Hargrove's bill would pay those found to be innocent up to $20,000 per year for each year they spent behind bars, including time spent waiting for trial. Washington is one of 23 states that do not currently provide such compensation, according to the National Innocence Project. Most of the other 27 states and the District of Columbia pay a set amount per year served to those later found to be innocent.

The federal government awards $50,000 per year in prison to the wrongly convicted, plus an additional $50,000 per year served on death row. The Innocence Project would like to see this become the national standard. The Washington State bill falls far short of that.

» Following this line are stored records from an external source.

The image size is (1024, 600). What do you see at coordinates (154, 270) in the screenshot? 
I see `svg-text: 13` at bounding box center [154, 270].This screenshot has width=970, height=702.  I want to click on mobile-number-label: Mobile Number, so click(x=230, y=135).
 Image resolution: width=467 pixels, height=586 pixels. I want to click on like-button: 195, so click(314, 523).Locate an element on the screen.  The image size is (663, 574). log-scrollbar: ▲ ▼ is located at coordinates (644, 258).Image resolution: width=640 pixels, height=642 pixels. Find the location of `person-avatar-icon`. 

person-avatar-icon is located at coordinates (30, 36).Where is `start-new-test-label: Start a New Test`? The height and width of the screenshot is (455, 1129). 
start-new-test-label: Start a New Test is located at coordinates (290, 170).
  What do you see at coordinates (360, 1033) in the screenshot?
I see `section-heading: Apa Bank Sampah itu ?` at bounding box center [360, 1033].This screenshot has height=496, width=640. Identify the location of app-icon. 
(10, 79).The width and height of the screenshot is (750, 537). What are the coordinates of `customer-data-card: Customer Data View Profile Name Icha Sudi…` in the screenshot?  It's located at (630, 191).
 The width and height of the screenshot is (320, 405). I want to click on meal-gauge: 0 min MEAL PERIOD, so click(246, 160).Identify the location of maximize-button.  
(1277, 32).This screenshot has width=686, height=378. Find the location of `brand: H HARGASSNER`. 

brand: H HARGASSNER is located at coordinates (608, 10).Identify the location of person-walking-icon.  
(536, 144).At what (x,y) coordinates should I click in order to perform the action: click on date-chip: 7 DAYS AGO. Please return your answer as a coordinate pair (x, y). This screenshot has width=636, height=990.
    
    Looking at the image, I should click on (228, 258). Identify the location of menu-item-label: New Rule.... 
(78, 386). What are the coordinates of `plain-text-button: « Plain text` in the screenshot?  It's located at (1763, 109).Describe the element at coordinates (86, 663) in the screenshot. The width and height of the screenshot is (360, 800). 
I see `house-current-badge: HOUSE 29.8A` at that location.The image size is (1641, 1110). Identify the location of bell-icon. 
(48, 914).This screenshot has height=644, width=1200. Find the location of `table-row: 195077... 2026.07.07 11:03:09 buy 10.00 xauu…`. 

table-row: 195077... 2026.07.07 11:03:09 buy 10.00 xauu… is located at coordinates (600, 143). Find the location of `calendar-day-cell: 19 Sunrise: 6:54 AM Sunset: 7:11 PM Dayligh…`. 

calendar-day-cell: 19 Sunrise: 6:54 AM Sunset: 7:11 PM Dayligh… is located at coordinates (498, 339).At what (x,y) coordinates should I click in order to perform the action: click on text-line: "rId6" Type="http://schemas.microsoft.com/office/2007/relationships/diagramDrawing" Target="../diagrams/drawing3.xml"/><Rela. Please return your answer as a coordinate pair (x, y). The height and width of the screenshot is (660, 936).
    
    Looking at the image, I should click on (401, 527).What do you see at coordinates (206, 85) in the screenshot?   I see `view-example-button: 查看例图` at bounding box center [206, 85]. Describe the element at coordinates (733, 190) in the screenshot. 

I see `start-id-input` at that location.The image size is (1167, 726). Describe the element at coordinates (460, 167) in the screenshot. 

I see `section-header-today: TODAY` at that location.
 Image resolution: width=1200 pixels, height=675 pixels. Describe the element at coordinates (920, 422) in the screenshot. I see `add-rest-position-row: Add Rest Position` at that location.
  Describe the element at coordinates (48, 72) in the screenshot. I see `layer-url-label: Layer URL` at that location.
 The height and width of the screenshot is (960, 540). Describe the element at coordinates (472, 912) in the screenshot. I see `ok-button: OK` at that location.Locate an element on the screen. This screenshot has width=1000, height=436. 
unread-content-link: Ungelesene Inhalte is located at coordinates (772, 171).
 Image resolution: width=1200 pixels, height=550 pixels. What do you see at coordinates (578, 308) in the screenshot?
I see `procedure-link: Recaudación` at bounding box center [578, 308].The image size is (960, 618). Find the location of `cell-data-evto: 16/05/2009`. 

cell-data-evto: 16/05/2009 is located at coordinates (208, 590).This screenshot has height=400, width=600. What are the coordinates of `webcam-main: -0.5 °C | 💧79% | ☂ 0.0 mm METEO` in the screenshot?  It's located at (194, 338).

"We tried to figure out, if you were on minimum wage as a full-time employee, that's how much you would have made," Hargrove said. "We tried to bring them up to that amount."

"Something you Can't put a Price on"

But for Northrop, who entered prison at age 29, that's not enough. When he learned the proposed figure, his immediate response was, "$20,000 per year, that's it? No, that's not even close."

"This is something you can't put a price on, no matter how much it is," he continued. "My daughter was 5 [when I went to prison]. Now my daughter's 22 and I have a 2-year-old granddaughter."

Northrop was convicted of rape in 1993 after a woman picked him and another man out of a police line-up as the two who had attacked her while she was working as a housekeeper. Northrop was sentenced to more than 23 years in prison, of which he served 17 before being cleared by DNA evidence. The other man convicted in the case, Larry Davis, was also found to be innocent.

Northrop has since found a job paying $10.80 an hour at a metal fabricator -- it used to pay $12 an hour but he was forced to take a pay cut when the company fell on hard times. And his paycheck is garnished $100 a month for that back child support. The Washington State Department of Social and Health Services has forgiven half his child support bill, but he still owes more than $50,000 to the mother of his three children.

"Struggling Big Time"

"When you start getting into the question of how to compensate someone, it's hard to answer," said Lara Zarowsky, a policy staff attorney with the Innocence Project Northwest Clinic at the University of Washington. "We have these people who are actually innocent, and they're really struggling … It's hard to get a job for anyone, and especially for someone who has to explain a 17-year gap in employment history."

Hargrove's bill is scheduled for a hearing in the state Senate committee he chairs on Feb. 1. Northrop plans to testify in favor of the legislation -- because even if he doesn't think $20,000 per year is enough, it is more than he has now.

"I could really use it right now," Northrop said. "I'm struggling big time."